> Required work: Check each line of the entries. Copy the ones that contain the string "blending".
==== Data section
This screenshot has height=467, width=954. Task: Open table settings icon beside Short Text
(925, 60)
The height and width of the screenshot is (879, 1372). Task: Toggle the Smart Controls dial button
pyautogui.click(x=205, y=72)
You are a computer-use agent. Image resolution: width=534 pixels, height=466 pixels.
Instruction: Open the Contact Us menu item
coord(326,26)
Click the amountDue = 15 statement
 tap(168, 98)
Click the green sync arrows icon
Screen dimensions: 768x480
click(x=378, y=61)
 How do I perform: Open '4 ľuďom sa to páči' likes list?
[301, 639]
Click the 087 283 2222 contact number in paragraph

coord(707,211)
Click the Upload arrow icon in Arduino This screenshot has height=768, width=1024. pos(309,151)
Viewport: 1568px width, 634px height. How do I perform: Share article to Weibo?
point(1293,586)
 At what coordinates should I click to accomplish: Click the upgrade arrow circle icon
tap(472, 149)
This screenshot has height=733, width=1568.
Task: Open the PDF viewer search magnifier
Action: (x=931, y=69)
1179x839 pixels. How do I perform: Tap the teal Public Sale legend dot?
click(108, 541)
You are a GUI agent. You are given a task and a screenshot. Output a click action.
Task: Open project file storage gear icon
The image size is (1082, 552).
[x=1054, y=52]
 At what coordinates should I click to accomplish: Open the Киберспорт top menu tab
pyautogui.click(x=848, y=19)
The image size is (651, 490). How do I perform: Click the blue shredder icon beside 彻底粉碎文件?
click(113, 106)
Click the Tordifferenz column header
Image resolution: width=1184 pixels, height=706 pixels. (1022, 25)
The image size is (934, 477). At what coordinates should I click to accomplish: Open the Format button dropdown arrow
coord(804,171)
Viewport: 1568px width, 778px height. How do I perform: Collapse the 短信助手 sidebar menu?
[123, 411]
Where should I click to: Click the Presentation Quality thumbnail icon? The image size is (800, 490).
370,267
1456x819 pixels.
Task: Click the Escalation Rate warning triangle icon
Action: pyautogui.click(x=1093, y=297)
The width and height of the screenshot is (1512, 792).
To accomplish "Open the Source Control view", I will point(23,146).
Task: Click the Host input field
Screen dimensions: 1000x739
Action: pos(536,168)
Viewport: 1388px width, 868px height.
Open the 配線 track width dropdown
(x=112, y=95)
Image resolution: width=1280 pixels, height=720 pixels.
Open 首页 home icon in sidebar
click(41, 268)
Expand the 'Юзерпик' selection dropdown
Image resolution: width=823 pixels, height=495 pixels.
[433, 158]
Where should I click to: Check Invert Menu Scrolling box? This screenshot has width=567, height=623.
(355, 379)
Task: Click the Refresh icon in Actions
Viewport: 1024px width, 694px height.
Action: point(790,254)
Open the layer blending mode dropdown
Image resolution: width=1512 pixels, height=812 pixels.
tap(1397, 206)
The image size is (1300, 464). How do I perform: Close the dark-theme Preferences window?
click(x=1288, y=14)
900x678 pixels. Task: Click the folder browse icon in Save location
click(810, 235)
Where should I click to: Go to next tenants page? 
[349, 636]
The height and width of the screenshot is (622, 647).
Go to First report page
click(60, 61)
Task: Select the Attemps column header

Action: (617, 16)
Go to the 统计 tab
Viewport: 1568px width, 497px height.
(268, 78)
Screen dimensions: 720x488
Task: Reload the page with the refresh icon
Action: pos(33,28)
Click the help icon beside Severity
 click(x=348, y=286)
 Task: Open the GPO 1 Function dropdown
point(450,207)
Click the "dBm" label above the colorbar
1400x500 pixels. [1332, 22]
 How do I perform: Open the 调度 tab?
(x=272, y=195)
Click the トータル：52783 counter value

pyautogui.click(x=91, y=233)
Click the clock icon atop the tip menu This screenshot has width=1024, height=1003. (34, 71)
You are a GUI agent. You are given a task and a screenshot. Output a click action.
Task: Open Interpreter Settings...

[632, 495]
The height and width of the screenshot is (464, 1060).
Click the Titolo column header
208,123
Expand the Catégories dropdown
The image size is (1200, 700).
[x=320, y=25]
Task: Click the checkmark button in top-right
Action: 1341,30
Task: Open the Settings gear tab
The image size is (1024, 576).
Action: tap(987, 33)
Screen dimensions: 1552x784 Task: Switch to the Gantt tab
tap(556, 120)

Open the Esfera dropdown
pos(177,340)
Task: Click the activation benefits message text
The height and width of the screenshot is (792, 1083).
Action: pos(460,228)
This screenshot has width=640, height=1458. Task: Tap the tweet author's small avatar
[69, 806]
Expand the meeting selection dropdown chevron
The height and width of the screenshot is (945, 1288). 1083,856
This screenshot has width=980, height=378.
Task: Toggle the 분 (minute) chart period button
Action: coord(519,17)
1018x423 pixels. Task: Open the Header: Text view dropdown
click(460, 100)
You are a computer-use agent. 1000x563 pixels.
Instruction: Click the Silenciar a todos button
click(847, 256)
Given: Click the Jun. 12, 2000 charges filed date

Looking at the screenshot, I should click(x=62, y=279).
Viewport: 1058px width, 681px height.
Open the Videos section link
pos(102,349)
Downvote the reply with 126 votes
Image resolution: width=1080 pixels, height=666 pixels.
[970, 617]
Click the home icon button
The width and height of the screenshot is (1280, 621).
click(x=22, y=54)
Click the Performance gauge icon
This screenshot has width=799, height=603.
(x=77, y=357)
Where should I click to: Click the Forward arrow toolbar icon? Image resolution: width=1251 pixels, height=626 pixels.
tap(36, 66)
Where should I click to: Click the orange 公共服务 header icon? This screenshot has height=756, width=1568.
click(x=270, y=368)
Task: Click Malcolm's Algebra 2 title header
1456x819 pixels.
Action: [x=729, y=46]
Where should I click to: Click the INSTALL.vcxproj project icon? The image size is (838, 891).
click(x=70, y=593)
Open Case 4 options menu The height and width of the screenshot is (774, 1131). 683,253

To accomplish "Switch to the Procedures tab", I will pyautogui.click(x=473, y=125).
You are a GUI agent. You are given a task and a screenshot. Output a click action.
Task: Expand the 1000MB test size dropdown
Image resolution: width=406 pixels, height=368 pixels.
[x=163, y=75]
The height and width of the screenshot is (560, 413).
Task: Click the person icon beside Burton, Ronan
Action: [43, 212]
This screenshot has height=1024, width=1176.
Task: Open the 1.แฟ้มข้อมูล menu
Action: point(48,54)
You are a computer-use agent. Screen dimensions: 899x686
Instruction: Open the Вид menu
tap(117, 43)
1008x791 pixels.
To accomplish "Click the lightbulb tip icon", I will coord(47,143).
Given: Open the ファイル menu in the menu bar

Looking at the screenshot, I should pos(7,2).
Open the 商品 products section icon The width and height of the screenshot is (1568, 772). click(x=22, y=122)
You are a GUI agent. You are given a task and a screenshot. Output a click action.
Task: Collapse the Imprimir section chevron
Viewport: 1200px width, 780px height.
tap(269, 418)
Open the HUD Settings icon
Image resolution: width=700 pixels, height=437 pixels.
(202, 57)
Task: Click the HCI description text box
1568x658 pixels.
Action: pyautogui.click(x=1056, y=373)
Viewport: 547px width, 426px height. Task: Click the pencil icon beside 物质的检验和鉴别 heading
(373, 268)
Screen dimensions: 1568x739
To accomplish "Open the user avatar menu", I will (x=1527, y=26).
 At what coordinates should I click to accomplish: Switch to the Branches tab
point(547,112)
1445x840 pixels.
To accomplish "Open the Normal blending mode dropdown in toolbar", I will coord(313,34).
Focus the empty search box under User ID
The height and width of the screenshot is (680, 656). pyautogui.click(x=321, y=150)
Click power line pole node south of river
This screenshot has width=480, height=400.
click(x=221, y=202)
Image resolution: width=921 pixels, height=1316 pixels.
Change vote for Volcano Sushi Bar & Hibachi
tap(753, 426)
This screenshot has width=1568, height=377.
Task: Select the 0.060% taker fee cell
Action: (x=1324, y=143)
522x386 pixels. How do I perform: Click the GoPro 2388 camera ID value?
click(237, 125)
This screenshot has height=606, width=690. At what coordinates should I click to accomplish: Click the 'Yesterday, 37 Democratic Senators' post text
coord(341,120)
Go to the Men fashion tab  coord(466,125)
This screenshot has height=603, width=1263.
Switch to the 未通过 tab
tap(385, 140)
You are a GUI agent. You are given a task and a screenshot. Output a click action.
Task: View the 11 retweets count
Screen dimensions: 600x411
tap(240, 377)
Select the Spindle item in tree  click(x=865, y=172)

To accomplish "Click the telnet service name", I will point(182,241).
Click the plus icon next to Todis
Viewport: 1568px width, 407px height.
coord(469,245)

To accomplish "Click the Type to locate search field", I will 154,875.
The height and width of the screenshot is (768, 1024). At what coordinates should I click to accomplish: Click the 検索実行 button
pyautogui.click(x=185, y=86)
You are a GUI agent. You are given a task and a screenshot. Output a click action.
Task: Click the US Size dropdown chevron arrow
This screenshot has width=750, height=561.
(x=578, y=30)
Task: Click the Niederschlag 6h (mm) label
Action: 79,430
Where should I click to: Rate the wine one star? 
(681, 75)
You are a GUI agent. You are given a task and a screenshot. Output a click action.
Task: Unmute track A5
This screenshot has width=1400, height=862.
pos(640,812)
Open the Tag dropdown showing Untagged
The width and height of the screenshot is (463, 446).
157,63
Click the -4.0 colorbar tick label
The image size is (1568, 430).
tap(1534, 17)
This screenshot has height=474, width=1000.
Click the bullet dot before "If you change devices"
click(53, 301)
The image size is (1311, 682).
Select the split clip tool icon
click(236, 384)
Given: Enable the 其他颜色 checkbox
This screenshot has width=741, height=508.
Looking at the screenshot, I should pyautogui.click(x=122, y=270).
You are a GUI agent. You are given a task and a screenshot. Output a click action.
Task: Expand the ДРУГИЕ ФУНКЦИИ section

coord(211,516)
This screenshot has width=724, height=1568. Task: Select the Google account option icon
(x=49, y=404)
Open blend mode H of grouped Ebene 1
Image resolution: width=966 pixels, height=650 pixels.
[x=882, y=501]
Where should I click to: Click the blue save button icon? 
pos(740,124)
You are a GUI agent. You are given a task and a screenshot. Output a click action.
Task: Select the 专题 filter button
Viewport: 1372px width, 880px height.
========
> Answer to this task:
Open the layer blending mode dropdown
To accomplish "Open the Normal blending mode dropdown in toolbar", I will coord(313,34).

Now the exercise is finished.